BACKGROUND The different macromolecules as secreted by macrophages in the pelvic environment are believed to enhance the growth of endometriosis. However, the possible mediator that stimulates macrophages for the production of different growth factors is not well described. Therefore, we investigated the possible production of hepatocyte growth factor (HGF) by the basal and lipopolysaccharide (LPS)-stimulated macrophages derived from women with or without endometriosis. METHODS Using primary culture and 4-well chamber slides, adherent macrophages immunoreactive to CD68 were isolated from the peritoneal fluid (PF) of 20 infertile women with endometriosis and 12 women without endometriosis.
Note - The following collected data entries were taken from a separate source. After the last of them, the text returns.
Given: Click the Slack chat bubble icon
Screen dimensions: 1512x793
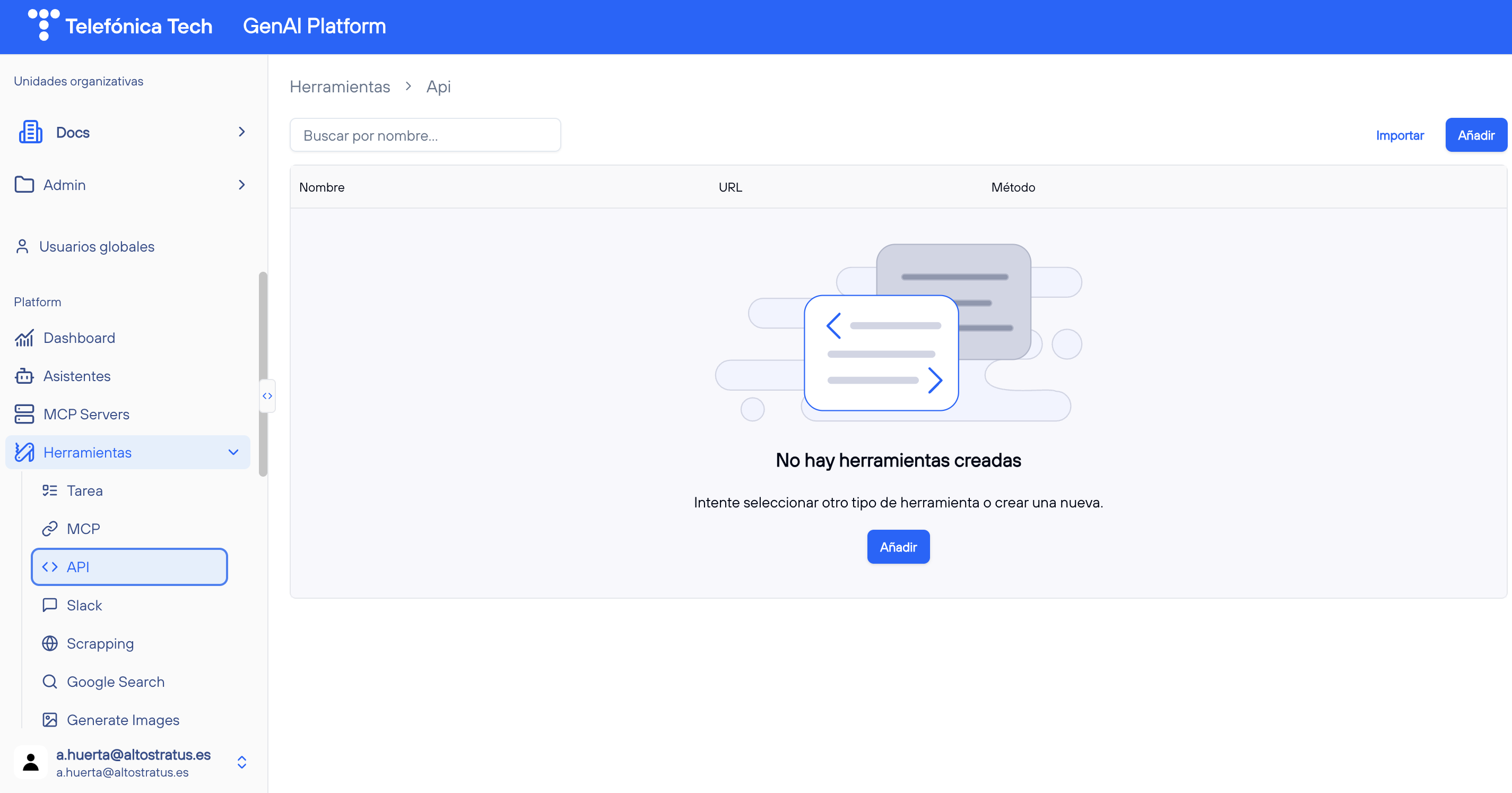Looking at the screenshot, I should click(x=50, y=605).
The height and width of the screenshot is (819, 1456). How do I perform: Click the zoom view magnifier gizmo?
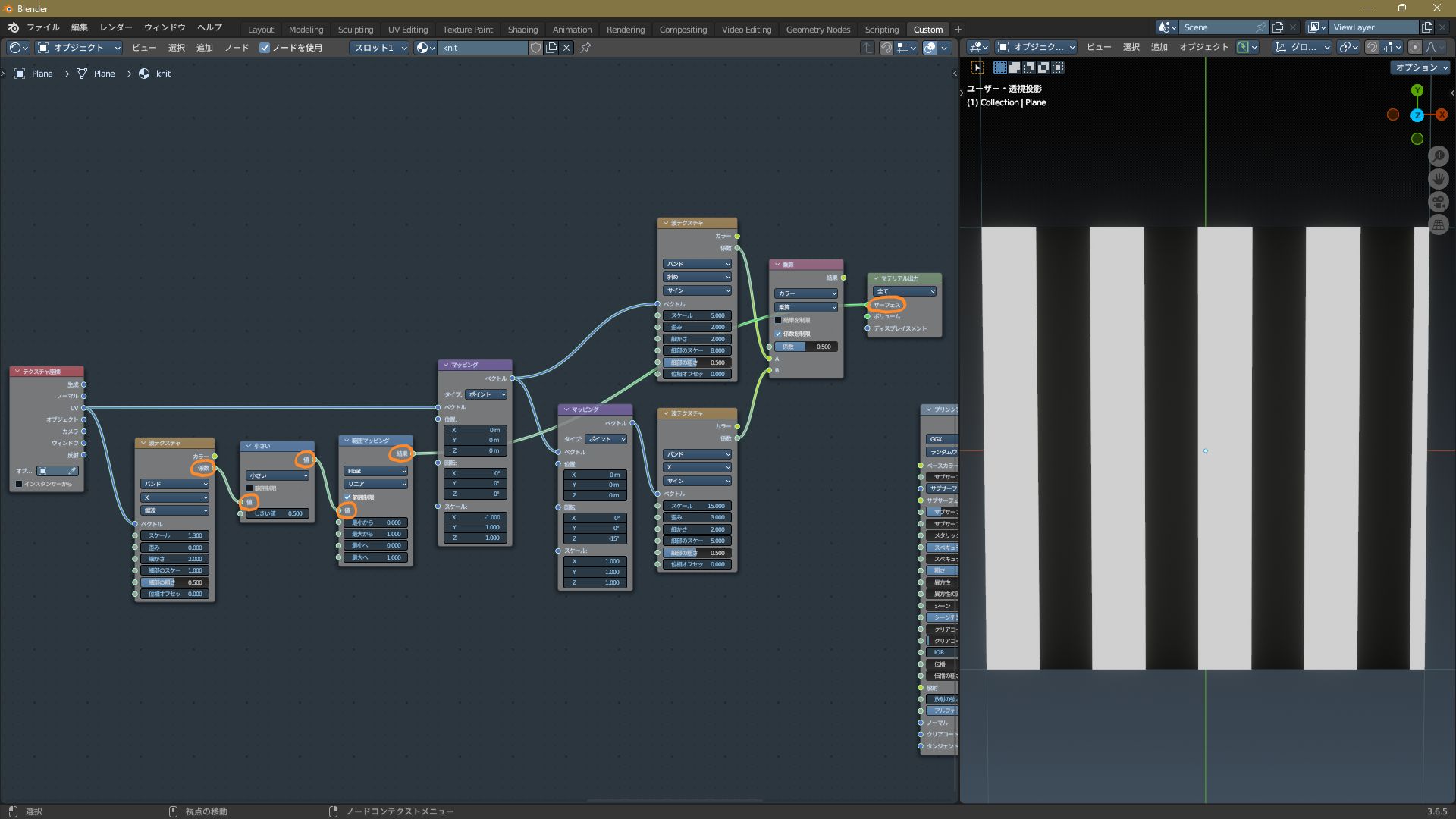(x=1438, y=156)
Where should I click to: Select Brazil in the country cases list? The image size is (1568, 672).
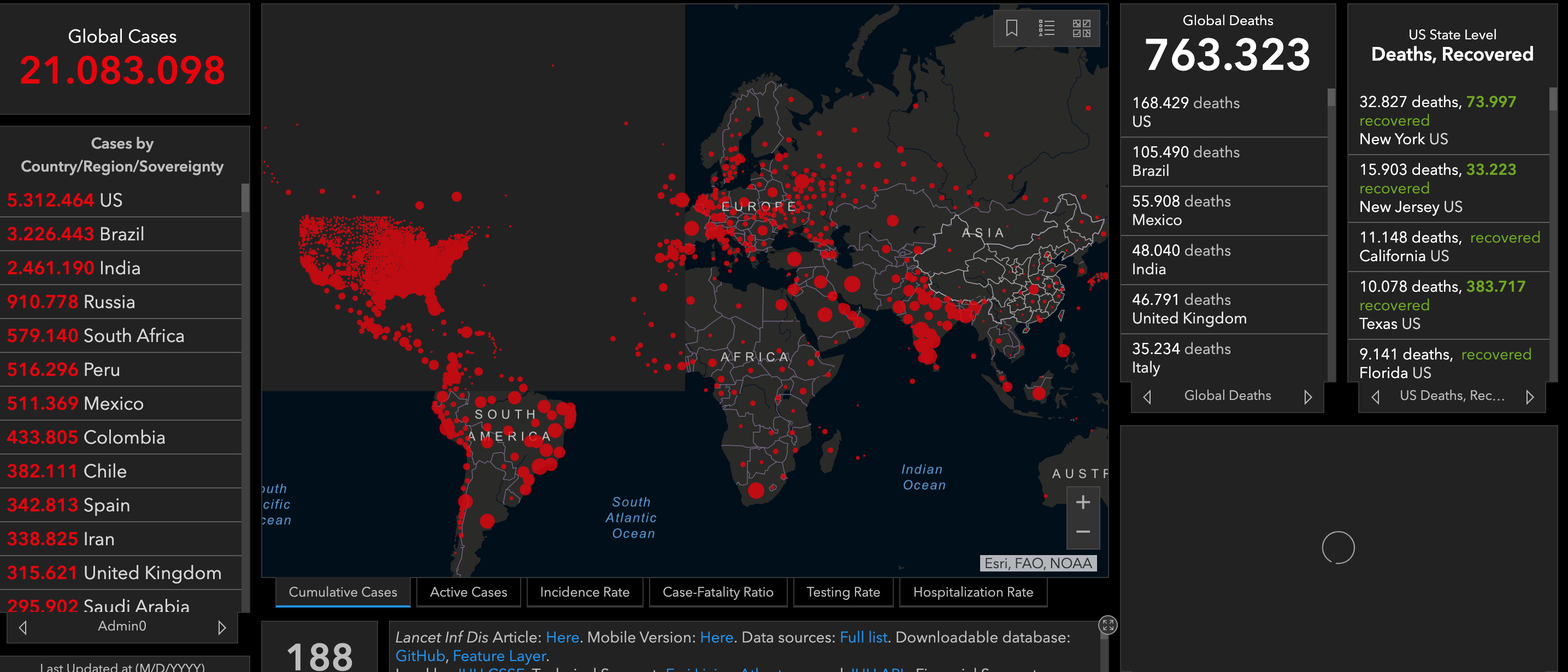[121, 234]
The proliferation of basal and LPS-treated macrophages was investigated by the dimethylthiazole tetrazolioum bromide (MTT) assay. The production of HGF in the culture media of basal and LPS-stimulated macrophages was examined by enzyme-linked immunosorbent assay. The expression of mRNA for HGF and its receptor, c-Met, in the macrophages was investigated by RT-PCR. The effect of HGF on the growth of endometrial cells and macrophages was analysed by bromodeoxyuridine (BrdU) incorporation. RESULTS A >100% increase in the proliferation of peritoneal macrophages derived from women with endometriosis, and particularly of those harbouring dominant red lesions, was observed after treatment with LPS (P<0.05). A 4- and 3-fold increase in the production of HGF was observed by the LPS-treated macrophages derived from women with stage I-II endometriosis and stage III-IV endometriosis, respectively, when compared with non-LPS-treated macrophages (P<0.001). At the transcriptional level, we found a 5-fold increase in HGF mRNA expression in LPS-treated macrophages versus basal macrophages in women with endometriosis (P<0.001). The BrdU incorporation study indicates that 10-100 ng/ml of HGF enhanced the growth of endometrial epithelial cells, stroma and macrophages (approximately 50% increase) derived from women with endometriosis (all P<0.05). CONCLUSION LPS could be an inflammatory mediator of macrophage stimulation in the pelvic microenvironment. Besides mesenchymal cells, HGF is also produced by peritoneal macrophages and is possibly involved in the growth of endometriosis.